Ein weiteres Übertragungsrisiko unter anderem für HIV und HCV besteht beim Nadeltausch. Wir wissen vom intravenösen Drogengebrauch vor allem auf Sexpartys, bei Schwulen Slamming genannt. Daher haben wir in Kooperation mit Fixpunkt e. V. und dem Terrence Higgins Trust London Slampacks entwickelt. Eine ebenfalls verbreitete Substanz ist GBL: Hier kann es durch Überdosierung zu lebensbedrohlichen Situationen kommen. Daher gibt es hierfür die Dosierhilfen in den G-Packs.

WIE WOLLT IHR DIESE PACKS UNTER DIE LEUTE BRINGEN? DIE IDEE, AUTOMATEN AUFZUSTELLEN, IST WIEDER VERWORFEN WORDEN, RICHTIG?

Nein, das ist nicht richtig. Die Sniffpacks und Dosierhilfen bekommt man bei unseren Vor-Ort-Aktionen direkt bei uns. Sie sind seit fast anderthalb Jahren fester Bestandteil jeder Vor-Ort-Präsenz von manCheck. Die Slampacks wird es zunächst über die Automaten unseres Kooperationspartners Fixpunkt e. V. und in diversen Beratungsangeboten geben. Genauere Informationen dazu gibt es unter mancheck-berlin.de/slamming. Beim Slamming ist es wichtig, Zugang zu weiterführenden Angeboten wie beispielsweise richtig spritzen lernen oder Wund- und Abszessbehandlung zu ermöglichen. Dies erreichen wir über unseren Kooperationspartner Fixpunkt mit seinen Beratungsstellen und mobilen Angeboten. Gleichzeitig bietet beispielsweise die Schwulenberatung eine akzeptierende Gesprächsgruppe zum Party- und Sexdrogengebrauch an, in die wir vermitteln können.
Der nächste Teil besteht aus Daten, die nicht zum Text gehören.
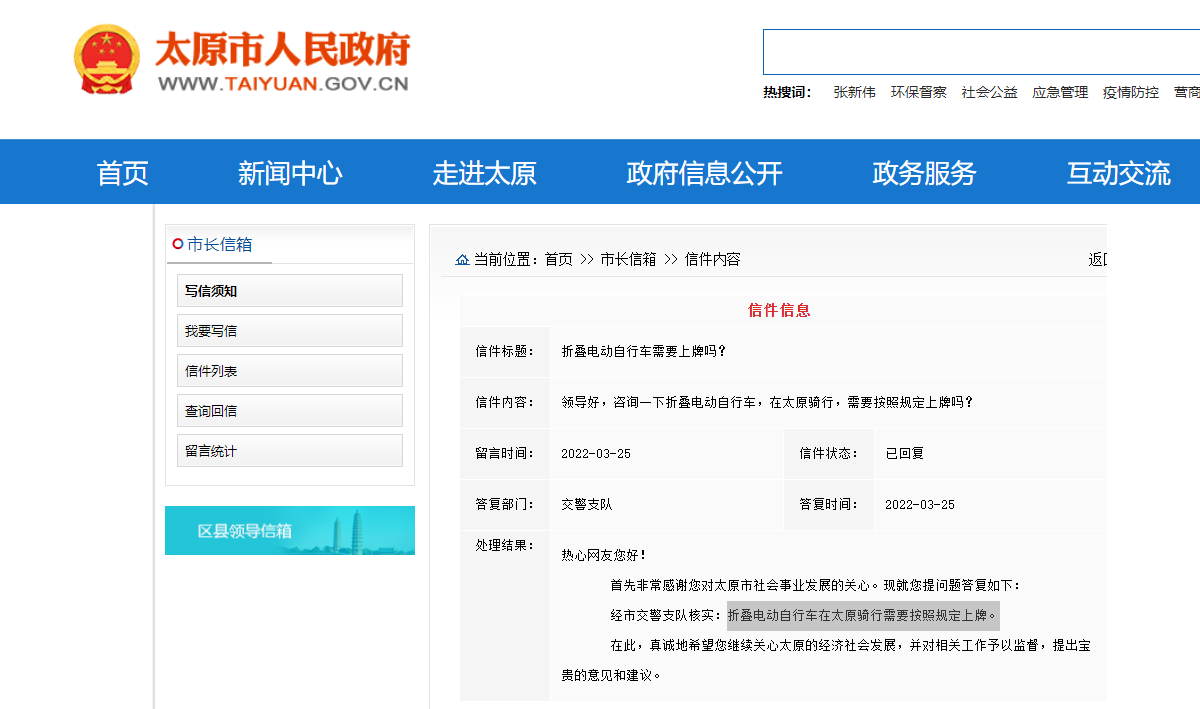Click the national emblem logo
The image size is (1200, 709).
coord(106,61)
WIE GROSS SCHÄTZT IHR DEN BEDARF EIN?

Sniffpacks gehen weg wie warme Semmeln. Auch die Dosierhilfen sind sehr gefragt auf bestimmten Events. Das Wichtige dabei ist, dass sie immer im Rahmen eines Gesprächsangebotes vor Ort herausgegeben werden. Hier können wir individuell auf persönliche Fragen, auch zur Umsetzung von Safer Sex bei Drogengebrauch, eingehen. Diese Angebote werden stark genutzt und wir haben unsere Vor-Ort-Arbeiter entsprechend geschult und bilden sie dauerhaft fort.

QUO VADIS, QUADROS?

Bestehende Drogenberatungseinrichtungen haben in der Regel nicht das spezifische Wissen, um auf den besonderen Bedarf von Männern, die Sex mit Männern haben, einzugehen. Am Projekt QUADROS (Qualitätsentwicklung in der Beratung und Prävention im Kontext von Drogen und Sexualität bei schwulen Männern) nehmen voraussichtlich bis März 2016 sieben Präventionsprojekte für MSM aus den Städten München, Nürnberg, Köln, Frankfurt am Main, Hamburg, Leipzig und Berlin teil. Rolf de Witt vom Berliner Projekt manCheck: Prävention, Beratung und Therapieangebote müssen zusammenarbeiten und ein breites Angebot für drogengebrauchende Menschen bereithalten. Im Projekt QUADROS erforschen wir gerade den Bedarf schwuler Männer im Bereich Drogengebrauch und die bereits vorhandenen Angebote. Im März 2016 wollen wir aufgrund der Erkenntnisse aus diesem Projekt der Deutschen AIDS-Hilfe Angebote schaffen, wo es Lücken gibt, und unsere Präventionsstrategien erweitern. Es geht hier um Harm Reduction bei Drogengebrauch und Suchtprävention.